46. Permutations
Given a collection of distinct numbers, return all possible permutations.
For example,
[1,2,3] have the following permutations:
[
[1,2,3],
[1,3,2],
[2,1,3],
[2,3,1],
[3,1,2],
[3,2,1]
]
My Solution
import itertools
class Solution(object):
def permute(self, nums):
"""
:type nums: List[int]
:rtype: List[List[int]]
"""
return list(itertools.permutations(nums))
Reference (转)
Solution 1: Recursive, take any number as first
Take any number as the first number and append any permutation of the other numbers.
def permute(self, nums):
return [[n] + p
for i, n in enumerate(nums)
for p in self.permute(nums[:i] + nums[i+1:])] or [[]]
Solution 2: Recursive, insert first number anywhere
Insert the first number anywhere in any permutation of the remaining numbers.
def permute(self, nums):
return nums and [p[:i] + [nums[0]] + p[i:]
for p in self.permute(nums[1:])
for i in range(len(nums))] or [[]]
Solution 3: Reduce, insert next number anywhere
Use reduce to insert the next number anywhere in the already built permutations.
def permute(self, nums):
return reduce(lambda P, n: [p[:i] + [n] + p[i:]

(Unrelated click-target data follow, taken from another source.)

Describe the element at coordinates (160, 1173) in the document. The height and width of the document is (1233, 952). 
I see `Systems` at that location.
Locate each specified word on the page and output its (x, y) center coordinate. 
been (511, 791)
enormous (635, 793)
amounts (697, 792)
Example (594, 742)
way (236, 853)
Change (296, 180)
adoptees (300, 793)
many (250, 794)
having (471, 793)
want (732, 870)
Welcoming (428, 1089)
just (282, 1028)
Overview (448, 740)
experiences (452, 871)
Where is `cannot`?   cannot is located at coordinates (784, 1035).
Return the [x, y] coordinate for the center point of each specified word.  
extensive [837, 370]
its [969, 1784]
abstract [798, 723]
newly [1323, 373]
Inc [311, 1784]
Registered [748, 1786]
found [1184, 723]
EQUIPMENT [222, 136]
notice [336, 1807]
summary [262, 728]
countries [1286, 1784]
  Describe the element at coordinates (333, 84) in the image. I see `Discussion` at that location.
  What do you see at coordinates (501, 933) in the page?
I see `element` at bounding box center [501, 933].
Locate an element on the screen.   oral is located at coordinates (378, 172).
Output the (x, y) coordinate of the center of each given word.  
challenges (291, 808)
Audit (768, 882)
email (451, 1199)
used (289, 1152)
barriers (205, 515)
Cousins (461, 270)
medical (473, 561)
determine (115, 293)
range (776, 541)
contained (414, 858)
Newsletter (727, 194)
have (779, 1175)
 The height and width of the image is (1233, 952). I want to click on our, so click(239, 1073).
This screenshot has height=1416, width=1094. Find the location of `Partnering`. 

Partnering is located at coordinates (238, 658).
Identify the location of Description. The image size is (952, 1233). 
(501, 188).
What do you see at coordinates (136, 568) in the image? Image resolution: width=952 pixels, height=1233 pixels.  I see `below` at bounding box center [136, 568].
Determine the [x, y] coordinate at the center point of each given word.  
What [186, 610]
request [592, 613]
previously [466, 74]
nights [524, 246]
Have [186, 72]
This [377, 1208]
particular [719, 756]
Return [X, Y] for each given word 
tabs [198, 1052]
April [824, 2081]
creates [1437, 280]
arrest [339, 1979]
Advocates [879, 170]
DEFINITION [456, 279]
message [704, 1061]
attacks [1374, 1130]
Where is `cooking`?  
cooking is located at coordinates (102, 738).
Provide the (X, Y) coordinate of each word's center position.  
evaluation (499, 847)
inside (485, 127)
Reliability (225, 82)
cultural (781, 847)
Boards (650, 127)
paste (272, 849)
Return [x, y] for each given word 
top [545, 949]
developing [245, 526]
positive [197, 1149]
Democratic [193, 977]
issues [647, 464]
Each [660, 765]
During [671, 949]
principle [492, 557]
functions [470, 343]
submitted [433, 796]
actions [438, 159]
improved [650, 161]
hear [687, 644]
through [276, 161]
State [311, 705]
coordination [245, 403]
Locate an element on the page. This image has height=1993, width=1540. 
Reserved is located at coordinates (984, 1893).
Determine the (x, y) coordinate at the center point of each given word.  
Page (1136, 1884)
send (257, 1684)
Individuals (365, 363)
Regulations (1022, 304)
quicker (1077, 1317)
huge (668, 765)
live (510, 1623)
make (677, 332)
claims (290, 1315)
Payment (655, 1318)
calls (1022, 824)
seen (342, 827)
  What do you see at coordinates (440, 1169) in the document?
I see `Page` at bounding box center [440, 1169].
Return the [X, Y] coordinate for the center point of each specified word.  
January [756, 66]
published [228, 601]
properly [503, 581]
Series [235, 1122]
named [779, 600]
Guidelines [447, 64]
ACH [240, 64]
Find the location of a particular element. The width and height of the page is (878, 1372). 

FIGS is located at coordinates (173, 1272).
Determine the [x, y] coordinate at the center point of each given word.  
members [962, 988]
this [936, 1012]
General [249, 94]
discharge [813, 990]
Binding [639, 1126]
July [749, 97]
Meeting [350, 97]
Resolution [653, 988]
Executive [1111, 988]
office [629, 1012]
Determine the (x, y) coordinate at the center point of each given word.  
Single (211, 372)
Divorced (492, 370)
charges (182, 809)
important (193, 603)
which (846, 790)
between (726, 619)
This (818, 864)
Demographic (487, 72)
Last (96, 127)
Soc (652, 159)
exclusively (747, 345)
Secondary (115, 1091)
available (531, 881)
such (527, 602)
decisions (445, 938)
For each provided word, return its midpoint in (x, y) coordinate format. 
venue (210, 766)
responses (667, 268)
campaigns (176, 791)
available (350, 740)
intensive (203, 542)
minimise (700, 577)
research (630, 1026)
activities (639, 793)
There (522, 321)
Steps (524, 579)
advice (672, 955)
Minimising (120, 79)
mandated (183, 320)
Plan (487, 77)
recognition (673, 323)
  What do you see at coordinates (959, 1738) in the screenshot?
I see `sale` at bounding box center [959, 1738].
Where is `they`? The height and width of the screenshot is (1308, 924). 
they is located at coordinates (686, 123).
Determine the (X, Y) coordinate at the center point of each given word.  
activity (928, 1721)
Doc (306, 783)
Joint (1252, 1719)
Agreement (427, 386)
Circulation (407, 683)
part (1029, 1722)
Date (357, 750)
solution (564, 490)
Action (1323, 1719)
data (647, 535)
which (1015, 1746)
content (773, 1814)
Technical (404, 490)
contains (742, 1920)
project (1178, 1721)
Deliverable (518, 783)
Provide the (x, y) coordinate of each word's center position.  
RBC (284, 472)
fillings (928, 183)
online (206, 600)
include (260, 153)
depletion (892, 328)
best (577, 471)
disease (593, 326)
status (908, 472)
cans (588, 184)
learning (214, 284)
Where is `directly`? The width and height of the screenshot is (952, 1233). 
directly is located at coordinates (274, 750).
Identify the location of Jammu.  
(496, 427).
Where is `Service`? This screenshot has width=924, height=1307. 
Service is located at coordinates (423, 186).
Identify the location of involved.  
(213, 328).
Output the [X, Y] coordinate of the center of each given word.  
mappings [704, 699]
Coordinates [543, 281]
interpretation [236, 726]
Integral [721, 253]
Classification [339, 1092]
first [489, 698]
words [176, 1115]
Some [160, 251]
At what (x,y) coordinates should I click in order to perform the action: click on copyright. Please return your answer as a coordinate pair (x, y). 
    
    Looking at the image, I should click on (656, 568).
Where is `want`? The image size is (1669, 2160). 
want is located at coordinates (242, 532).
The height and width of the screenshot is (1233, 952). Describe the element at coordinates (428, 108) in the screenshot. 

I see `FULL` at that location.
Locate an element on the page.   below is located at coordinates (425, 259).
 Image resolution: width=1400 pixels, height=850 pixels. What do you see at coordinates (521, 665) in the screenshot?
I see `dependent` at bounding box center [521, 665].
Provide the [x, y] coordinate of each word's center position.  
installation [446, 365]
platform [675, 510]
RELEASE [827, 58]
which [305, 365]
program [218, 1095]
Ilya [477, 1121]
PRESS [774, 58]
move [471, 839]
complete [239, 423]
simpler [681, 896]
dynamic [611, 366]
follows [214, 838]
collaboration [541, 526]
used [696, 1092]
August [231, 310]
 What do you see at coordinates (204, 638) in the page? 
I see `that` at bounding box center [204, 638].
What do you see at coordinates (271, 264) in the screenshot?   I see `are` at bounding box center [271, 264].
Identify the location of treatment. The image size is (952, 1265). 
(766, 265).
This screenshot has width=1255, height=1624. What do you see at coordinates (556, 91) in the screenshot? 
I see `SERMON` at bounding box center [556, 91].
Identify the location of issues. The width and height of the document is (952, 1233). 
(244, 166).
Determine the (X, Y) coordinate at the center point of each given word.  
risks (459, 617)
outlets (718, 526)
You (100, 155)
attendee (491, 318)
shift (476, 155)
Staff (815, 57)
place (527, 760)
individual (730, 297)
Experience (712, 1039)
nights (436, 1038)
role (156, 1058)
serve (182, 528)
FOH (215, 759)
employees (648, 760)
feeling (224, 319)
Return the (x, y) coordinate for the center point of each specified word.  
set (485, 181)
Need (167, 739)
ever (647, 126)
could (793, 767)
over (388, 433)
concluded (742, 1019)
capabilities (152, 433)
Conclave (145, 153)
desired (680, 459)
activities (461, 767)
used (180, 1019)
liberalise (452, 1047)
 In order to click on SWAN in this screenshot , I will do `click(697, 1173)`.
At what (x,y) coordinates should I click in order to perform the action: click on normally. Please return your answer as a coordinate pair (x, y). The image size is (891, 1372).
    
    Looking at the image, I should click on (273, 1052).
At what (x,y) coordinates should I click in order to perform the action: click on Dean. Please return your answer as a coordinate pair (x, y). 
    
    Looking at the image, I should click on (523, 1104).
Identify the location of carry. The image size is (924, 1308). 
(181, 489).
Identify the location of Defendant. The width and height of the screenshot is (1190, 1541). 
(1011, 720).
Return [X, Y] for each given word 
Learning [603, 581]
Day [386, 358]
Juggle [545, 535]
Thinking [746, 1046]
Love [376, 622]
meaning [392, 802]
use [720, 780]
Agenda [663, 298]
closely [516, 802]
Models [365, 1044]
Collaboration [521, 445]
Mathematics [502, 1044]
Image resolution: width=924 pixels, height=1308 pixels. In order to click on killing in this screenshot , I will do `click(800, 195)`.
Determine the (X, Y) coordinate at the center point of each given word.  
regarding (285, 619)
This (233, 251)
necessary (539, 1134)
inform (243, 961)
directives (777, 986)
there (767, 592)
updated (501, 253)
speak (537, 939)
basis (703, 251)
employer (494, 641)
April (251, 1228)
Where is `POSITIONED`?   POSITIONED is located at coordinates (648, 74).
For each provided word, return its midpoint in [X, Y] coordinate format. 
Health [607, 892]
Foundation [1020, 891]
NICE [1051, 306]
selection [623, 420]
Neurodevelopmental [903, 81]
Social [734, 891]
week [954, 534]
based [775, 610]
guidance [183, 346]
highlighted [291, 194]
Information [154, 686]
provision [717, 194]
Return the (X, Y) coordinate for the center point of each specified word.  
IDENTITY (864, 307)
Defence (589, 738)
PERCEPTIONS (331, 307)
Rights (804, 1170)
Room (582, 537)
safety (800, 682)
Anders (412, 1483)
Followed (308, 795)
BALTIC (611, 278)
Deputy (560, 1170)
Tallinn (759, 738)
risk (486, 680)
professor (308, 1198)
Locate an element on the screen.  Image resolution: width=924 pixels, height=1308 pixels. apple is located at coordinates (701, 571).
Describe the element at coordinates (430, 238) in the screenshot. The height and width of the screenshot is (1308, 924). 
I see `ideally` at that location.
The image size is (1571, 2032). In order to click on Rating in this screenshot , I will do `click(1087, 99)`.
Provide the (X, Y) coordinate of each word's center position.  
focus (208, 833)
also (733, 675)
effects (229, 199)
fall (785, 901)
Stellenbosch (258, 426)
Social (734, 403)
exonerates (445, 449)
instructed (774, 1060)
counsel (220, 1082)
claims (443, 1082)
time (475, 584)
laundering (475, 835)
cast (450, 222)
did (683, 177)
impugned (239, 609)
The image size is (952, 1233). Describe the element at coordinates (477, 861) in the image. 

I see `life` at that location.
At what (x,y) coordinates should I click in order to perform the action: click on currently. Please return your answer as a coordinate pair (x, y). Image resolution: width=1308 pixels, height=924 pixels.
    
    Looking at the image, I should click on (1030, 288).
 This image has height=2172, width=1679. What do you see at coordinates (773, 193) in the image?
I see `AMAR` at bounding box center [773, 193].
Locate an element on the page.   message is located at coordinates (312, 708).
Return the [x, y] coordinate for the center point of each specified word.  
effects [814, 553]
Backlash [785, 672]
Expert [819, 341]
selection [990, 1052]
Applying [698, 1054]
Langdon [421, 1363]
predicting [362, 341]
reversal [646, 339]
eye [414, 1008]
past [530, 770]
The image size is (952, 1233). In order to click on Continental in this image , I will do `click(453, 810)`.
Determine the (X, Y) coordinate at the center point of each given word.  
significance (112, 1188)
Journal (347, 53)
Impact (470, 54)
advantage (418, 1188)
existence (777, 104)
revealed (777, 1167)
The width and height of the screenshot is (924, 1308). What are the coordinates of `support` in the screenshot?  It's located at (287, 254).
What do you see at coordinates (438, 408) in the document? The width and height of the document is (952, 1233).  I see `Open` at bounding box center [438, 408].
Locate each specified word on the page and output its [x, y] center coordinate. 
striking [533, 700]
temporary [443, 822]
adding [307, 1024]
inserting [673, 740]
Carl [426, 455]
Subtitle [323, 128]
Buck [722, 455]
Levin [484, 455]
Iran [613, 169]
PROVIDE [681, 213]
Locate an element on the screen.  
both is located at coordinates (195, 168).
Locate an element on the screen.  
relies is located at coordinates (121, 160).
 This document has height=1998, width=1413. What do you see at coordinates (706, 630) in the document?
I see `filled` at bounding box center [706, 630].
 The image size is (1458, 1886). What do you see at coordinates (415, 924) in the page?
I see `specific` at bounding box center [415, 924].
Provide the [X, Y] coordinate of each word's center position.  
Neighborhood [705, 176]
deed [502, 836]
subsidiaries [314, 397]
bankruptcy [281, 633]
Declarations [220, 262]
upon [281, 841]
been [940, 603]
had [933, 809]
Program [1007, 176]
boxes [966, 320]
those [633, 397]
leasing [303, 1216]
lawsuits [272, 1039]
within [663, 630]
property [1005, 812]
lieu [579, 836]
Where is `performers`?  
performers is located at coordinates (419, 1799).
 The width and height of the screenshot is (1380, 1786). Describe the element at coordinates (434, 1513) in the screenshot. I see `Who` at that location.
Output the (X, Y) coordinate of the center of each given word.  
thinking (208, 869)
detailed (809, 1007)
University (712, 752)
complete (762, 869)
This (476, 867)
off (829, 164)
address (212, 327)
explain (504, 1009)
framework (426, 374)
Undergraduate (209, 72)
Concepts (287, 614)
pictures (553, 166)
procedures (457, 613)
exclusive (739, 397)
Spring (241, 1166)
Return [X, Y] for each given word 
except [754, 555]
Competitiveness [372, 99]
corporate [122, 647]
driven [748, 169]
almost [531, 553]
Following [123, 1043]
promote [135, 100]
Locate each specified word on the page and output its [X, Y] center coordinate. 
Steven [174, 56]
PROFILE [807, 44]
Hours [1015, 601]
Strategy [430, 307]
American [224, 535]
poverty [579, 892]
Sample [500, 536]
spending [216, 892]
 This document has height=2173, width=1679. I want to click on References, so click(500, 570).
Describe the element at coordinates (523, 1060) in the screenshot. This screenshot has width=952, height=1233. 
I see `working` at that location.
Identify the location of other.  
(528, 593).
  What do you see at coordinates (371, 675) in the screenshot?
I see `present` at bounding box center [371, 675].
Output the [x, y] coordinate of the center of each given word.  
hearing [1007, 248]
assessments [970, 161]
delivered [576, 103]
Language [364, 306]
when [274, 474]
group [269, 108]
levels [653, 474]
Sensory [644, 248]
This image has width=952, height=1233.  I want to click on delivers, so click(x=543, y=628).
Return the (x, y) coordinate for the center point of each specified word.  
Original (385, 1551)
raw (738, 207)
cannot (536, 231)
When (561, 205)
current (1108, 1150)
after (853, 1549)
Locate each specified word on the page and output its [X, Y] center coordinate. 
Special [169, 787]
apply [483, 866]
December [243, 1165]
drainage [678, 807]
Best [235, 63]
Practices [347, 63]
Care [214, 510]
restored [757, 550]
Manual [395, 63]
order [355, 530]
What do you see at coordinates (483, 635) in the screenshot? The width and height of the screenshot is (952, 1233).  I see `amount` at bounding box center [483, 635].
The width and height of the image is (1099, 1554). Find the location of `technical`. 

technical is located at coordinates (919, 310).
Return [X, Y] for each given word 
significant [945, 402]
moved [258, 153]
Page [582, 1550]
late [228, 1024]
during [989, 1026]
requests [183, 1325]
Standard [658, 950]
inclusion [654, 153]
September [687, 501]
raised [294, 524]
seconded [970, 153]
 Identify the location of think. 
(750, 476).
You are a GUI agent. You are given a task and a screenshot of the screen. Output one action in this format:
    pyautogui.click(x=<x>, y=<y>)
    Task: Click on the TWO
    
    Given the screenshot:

for p in P for i in range(len(p)+1)],
nums, [[]])
Solution 4: Using the library
def permute(self, nums):
return list(itertools.permutations(nums))
That returns a list of tuples, but the OJ accepts it anyway. If needed, I could easily turn it into a list of lists:
def permute(self, nums):
return map(list, itertools.permutations(nums))